▶ **Work item**:
Everything in the data below should be restated word for word.

▶ **Data extract**:
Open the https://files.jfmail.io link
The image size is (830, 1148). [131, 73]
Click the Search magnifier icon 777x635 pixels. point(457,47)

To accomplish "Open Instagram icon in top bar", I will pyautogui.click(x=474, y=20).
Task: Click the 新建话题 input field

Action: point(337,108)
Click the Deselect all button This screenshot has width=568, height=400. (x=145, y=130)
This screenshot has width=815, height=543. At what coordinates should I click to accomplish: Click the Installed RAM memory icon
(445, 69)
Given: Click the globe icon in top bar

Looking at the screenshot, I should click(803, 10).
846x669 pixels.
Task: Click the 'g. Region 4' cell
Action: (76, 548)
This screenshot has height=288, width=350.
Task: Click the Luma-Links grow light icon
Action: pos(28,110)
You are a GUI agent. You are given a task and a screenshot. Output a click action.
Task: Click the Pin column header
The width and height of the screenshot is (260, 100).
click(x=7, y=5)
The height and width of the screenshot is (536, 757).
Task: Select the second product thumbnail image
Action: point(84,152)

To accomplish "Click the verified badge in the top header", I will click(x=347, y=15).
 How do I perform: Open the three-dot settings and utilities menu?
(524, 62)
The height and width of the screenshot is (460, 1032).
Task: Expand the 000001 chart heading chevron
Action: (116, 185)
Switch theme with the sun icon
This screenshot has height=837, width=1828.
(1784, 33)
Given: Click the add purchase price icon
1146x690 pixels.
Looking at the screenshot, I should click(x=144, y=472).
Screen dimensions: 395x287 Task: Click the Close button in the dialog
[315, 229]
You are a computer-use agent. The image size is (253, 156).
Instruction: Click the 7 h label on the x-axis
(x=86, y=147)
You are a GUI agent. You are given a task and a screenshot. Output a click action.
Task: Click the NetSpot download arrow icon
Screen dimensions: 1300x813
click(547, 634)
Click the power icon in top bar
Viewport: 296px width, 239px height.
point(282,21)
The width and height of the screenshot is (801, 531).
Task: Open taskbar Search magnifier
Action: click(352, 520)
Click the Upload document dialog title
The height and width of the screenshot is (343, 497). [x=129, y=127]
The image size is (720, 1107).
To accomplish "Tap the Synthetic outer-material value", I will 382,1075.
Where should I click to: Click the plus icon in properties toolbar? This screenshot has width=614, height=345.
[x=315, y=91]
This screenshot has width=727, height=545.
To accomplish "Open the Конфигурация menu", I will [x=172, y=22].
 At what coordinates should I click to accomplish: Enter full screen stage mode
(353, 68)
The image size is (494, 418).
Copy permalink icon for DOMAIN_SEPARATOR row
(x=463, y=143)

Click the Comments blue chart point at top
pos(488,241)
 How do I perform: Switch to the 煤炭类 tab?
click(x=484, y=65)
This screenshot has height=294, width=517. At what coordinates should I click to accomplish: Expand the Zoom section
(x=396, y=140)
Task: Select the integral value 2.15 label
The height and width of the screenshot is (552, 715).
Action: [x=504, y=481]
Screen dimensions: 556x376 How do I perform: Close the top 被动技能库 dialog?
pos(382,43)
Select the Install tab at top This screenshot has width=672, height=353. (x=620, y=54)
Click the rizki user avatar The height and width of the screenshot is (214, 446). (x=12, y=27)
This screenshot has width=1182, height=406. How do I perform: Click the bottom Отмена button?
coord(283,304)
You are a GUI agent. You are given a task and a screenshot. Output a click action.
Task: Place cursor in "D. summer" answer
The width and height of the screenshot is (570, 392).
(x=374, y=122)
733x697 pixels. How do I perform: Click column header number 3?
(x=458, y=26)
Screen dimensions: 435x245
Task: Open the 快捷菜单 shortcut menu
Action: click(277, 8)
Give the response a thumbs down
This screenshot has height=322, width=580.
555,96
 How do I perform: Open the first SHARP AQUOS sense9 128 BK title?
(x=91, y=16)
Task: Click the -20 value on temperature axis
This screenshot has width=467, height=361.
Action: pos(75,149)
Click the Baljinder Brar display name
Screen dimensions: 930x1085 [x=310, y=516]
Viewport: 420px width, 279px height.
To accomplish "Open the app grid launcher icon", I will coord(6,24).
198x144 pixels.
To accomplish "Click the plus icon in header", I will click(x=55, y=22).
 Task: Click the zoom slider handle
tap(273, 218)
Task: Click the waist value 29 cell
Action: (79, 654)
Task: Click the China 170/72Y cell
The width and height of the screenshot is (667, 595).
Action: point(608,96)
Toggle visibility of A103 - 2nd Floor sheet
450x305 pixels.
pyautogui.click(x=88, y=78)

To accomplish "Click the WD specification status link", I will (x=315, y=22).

▶ **Finished exercise**:
Open the https://files.jfmail.io link
The image size is (830, 1148). [131, 73]
Click the Search magnifier icon 777x635 pixels. point(457,47)

To accomplish "Open Instagram icon in top bar", I will pyautogui.click(x=474, y=20).
Task: Click the 新建话题 input field

Action: point(337,108)
Click the Deselect all button This screenshot has width=568, height=400. (x=145, y=130)
This screenshot has width=815, height=543. At what coordinates should I click to accomplish: Click the Installed RAM memory icon
(445, 69)
Given: Click the globe icon in top bar

Looking at the screenshot, I should click(803, 10).
846x669 pixels.
Task: Click the 'g. Region 4' cell
Action: (76, 548)
This screenshot has height=288, width=350.
Task: Click the Luma-Links grow light icon
Action: pos(28,110)
You are a GUI agent. You are given a task and a screenshot. Output a click action.
Task: Click the Pin column header
The width and height of the screenshot is (260, 100).
click(x=7, y=5)
The height and width of the screenshot is (536, 757).
Task: Select the second product thumbnail image
Action: point(84,152)

To accomplish "Click the verified badge in the top header", I will click(x=347, y=15).
 How do I perform: Open the three-dot settings and utilities menu?
(524, 62)
The height and width of the screenshot is (460, 1032).
Task: Expand the 000001 chart heading chevron
Action: (116, 185)
Switch theme with the sun icon
This screenshot has height=837, width=1828.
(1784, 33)
Given: Click the add purchase price icon
1146x690 pixels.
Looking at the screenshot, I should click(x=144, y=472).
Screen dimensions: 395x287 Task: Click the Close button in the dialog
[315, 229]
You are a computer-use agent. The image size is (253, 156).
Instruction: Click the 7 h label on the x-axis
(x=86, y=147)
You are a GUI agent. You are given a task and a screenshot. Output a click action.
Task: Click the NetSpot download arrow icon
Screen dimensions: 1300x813
click(547, 634)
Click the power icon in top bar
Viewport: 296px width, 239px height.
point(282,21)
The width and height of the screenshot is (801, 531).
Task: Open taskbar Search magnifier
Action: click(352, 520)
Click the Upload document dialog title
The height and width of the screenshot is (343, 497). [x=129, y=127]
The image size is (720, 1107).
To accomplish "Tap the Synthetic outer-material value", I will 382,1075.
Where should I click to: Click the plus icon in properties toolbar? This screenshot has width=614, height=345.
[x=315, y=91]
This screenshot has width=727, height=545.
To accomplish "Open the Конфигурация menu", I will [x=172, y=22].
 At what coordinates should I click to accomplish: Enter full screen stage mode
(353, 68)
The image size is (494, 418).
Copy permalink icon for DOMAIN_SEPARATOR row
(x=463, y=143)

Click the Comments blue chart point at top
pos(488,241)
 How do I perform: Switch to the 煤炭类 tab?
click(x=484, y=65)
This screenshot has height=294, width=517. At what coordinates should I click to accomplish: Expand the Zoom section
(x=396, y=140)
Task: Select the integral value 2.15 label
The height and width of the screenshot is (552, 715).
Action: [x=504, y=481]
Screen dimensions: 556x376 How do I perform: Close the top 被动技能库 dialog?
pos(382,43)
Select the Install tab at top This screenshot has width=672, height=353. (x=620, y=54)
Click the rizki user avatar The height and width of the screenshot is (214, 446). (x=12, y=27)
This screenshot has width=1182, height=406. How do I perform: Click the bottom Отмена button?
coord(283,304)
You are a GUI agent. You are given a task and a screenshot. Output a click action.
Task: Place cursor in "D. summer" answer
The width and height of the screenshot is (570, 392).
(x=374, y=122)
733x697 pixels. How do I perform: Click column header number 3?
(x=458, y=26)
Screen dimensions: 435x245
Task: Open the 快捷菜单 shortcut menu
Action: click(277, 8)
Give the response a thumbs down
This screenshot has height=322, width=580.
555,96
 How do I perform: Open the first SHARP AQUOS sense9 128 BK title?
(x=91, y=16)
Task: Click the -20 value on temperature axis
This screenshot has width=467, height=361.
Action: pos(75,149)
Click the Baljinder Brar display name
Screen dimensions: 930x1085 [x=310, y=516]
Viewport: 420px width, 279px height.
To accomplish "Open the app grid launcher icon", I will coord(6,24).
198x144 pixels.
To accomplish "Click the plus icon in header", I will click(x=55, y=22).
 Task: Click the zoom slider handle
tap(273, 218)
Task: Click the waist value 29 cell
Action: (79, 654)
Task: Click the China 170/72Y cell
The width and height of the screenshot is (667, 595).
Action: point(608,96)
Toggle visibility of A103 - 2nd Floor sheet
450x305 pixels.
pyautogui.click(x=88, y=78)

To accomplish "Click the WD specification status link", I will (x=315, y=22).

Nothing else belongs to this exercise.